(読解文):
┄┄┄┄┄┄

所在不明株主について、税理士法人・都心綜合会計事務所の税理士・田中順子が解説しています。

字幕が付いておりますので、音を出さなくてもご視聴出来ます。

被相続人が所在不明株主に該当していないかの確認方法

動画内容

みなさんは、所在不明株主という言葉をご存知でしょうか。

もし亡くなられた人が所在不明株主にあたる場合、相続財産を正しく把握するための調査を行う必要があります。

今回は、所在不明株主とはどういった人をいうのか、それが相続にどう影響するのか、どうやって調査すればよいのかを解説いたします。

所在不明株主とは、簡単にいうと、会社から連絡がとれなくなった株主のことです。

株主名簿に記録されている住所に送った通知書や、催告が5年以上継続して届いていない株主で、配当金も5年以上継続して受け取っていないなどの状況があると、所在不明株主として扱われるようになります。

この状態で放置すると、所在不明株主がもっている株式は、売却されることが一般的です。

しかし、売却後10年以内であれば、株式の売却代金を会社に請求することができます。

この請求権のことを、株式売却代金請求権といいます。

では、所在不明株主や株式売却代金請求権といった話が、相続とどう関係するのか、これからご説明いたします。

個人でお持ちの株式や、請求可能な株式売却代金請求権は、相続財産となります。

そのため、もし亡くなられた方が所在不明株主で、売却前の株式がどこかに保管されているのなら、それを調べなければなりません。

株式売却代金請求権がある場合も同じです。

こうした財産を見落としたまま遺産分割をしたり、相続税を申告したりすると、後から財産が出てきたときに、再度、遺産分割を行う羽目になったり、相続税の修正申告をしなければならなくなったりします。

ところで、なぜ所在不明株主になってしまう人が出てくるのでしょうか。理由は、さまざまです。

住所を移動して、そのまま放置してしまったというケースが一般的と思いますが、中には、亡くなられた方がご病気や高齢のため、判断能力が低下してしまい、株式に関係する手続きが適正にできていないことも考えられます。

┄┄┄┄┄┄

(提供データ):
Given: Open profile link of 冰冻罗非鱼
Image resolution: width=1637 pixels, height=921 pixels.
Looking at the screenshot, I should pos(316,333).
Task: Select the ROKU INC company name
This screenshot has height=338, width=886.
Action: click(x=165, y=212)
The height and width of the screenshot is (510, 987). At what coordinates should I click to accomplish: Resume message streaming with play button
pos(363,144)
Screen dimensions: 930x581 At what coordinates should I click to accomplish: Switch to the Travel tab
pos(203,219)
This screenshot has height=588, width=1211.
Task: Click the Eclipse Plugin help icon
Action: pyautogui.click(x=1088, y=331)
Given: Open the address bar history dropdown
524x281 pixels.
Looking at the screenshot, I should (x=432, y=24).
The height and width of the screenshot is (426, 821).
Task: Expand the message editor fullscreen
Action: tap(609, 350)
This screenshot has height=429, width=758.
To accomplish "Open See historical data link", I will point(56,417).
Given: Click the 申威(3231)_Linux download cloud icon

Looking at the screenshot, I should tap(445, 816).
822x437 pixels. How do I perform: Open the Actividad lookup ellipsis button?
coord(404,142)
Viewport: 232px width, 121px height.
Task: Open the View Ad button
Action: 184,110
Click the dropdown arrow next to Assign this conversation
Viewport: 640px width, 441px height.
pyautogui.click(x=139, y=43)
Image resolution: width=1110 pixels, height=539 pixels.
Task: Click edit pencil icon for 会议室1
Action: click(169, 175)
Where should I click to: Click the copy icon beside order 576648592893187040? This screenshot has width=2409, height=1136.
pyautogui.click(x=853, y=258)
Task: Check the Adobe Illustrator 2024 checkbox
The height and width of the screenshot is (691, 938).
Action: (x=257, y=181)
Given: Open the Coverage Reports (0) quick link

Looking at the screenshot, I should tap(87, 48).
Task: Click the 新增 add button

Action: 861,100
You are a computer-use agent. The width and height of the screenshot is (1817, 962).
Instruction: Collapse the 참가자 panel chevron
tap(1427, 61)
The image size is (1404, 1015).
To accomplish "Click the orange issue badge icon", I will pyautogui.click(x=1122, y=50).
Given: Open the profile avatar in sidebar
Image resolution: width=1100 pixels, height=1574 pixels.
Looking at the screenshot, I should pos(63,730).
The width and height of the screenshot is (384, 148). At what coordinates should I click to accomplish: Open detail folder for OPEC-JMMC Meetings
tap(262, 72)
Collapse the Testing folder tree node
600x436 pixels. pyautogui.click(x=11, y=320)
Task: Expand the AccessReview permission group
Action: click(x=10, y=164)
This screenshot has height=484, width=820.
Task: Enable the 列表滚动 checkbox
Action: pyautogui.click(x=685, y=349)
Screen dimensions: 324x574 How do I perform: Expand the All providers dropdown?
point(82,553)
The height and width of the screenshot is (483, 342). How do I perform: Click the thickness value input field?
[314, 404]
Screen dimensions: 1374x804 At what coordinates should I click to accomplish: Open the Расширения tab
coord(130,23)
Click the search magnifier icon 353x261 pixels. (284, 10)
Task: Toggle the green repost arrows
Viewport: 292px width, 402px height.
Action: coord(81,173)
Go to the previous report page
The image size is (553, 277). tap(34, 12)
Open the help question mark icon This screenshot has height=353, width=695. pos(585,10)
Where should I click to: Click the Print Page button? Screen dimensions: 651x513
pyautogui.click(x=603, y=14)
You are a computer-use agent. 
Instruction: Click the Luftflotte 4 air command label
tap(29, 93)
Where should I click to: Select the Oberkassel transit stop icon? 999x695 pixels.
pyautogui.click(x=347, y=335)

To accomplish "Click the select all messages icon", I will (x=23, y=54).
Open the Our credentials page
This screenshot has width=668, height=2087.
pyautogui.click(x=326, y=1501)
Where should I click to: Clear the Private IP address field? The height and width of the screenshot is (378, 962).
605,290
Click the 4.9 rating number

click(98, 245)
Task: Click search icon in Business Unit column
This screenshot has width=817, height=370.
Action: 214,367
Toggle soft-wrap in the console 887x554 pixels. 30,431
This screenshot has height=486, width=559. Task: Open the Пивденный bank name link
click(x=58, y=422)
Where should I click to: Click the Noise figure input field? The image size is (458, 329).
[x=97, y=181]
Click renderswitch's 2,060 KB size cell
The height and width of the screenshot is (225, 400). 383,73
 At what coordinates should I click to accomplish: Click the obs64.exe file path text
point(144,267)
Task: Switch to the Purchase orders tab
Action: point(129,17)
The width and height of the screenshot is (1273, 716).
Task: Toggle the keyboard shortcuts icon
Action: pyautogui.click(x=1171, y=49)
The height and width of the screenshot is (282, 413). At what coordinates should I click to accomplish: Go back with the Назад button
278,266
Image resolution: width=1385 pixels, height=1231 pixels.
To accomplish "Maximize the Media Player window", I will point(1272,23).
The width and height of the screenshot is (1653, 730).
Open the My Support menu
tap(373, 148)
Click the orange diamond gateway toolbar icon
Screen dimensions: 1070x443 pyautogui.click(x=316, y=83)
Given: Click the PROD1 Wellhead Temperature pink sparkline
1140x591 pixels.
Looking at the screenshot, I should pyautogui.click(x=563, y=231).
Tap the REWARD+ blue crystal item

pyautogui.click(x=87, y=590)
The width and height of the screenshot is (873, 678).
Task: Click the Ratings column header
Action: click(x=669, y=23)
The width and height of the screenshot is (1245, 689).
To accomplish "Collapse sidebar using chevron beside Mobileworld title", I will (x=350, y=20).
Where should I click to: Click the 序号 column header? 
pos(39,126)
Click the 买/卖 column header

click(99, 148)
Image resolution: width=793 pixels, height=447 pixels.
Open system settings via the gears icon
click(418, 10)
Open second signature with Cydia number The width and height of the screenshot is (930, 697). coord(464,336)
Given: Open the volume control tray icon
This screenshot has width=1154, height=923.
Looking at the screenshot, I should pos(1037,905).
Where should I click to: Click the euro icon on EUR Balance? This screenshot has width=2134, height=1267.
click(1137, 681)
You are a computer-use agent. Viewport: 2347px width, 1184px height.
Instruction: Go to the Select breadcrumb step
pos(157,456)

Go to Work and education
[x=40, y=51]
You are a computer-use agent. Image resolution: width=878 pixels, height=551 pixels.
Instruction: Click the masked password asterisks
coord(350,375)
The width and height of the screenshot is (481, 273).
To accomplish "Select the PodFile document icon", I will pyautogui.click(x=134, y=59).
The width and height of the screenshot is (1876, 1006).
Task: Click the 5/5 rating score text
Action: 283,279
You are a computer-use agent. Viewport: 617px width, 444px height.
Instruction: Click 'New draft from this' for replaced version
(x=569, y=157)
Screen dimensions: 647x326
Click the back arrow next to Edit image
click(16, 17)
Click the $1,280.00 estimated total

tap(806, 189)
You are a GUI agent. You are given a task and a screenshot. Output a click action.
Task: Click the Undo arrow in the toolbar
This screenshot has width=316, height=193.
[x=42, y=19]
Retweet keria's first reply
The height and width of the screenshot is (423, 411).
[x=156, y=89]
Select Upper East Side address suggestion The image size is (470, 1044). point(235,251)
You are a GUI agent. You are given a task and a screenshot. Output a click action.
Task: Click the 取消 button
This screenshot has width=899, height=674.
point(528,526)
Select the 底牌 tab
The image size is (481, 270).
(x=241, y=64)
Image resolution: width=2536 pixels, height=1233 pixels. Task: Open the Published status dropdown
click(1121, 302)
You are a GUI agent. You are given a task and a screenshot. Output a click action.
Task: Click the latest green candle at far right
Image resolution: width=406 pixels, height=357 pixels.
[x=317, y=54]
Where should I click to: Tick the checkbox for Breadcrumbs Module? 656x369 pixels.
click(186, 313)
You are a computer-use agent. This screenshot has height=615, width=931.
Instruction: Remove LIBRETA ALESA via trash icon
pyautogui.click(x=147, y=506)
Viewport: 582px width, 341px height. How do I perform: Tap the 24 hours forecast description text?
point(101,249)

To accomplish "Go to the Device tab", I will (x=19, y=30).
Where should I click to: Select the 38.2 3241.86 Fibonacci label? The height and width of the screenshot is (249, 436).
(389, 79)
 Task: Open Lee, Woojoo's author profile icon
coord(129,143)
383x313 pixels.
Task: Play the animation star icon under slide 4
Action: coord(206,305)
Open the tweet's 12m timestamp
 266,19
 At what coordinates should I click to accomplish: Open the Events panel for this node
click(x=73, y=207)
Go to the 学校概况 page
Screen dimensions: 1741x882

┄┄┄┄┄┄

(問題の詳細): 所在不明株主についての文章のうち、「この請求権のことを、株式売却代金請求権といいます。」を含む語句で始まり「ればならなくなったりします。」で終わる部分を、一字一句変えずに書き写しなさい。 これらの行は参照しなくてよい。

(最終結果):
この請求権のことを、株式売却代金請求権といいます。

では、所在不明株主や株式売却代金請求権といった話が、相続とどう関係するのか、これからご説明いたします。

個人でお持ちの株式や、請求可能な株式売却代金請求権は、相続財産となります。

そのため、もし亡くなられた方が所在不明株主で、売却前の株式がどこかに保管されているのなら、それを調べなければなりません。

株式売却代金請求権がある場合も同じです。

こうした財産を見落としたまま遺産分割をしたり、相続税を申告したりすると、後から財産が出てきたときに、再度、遺産分割を行う羽目になったり、相続税の修正申告をしなければならなくなったりします。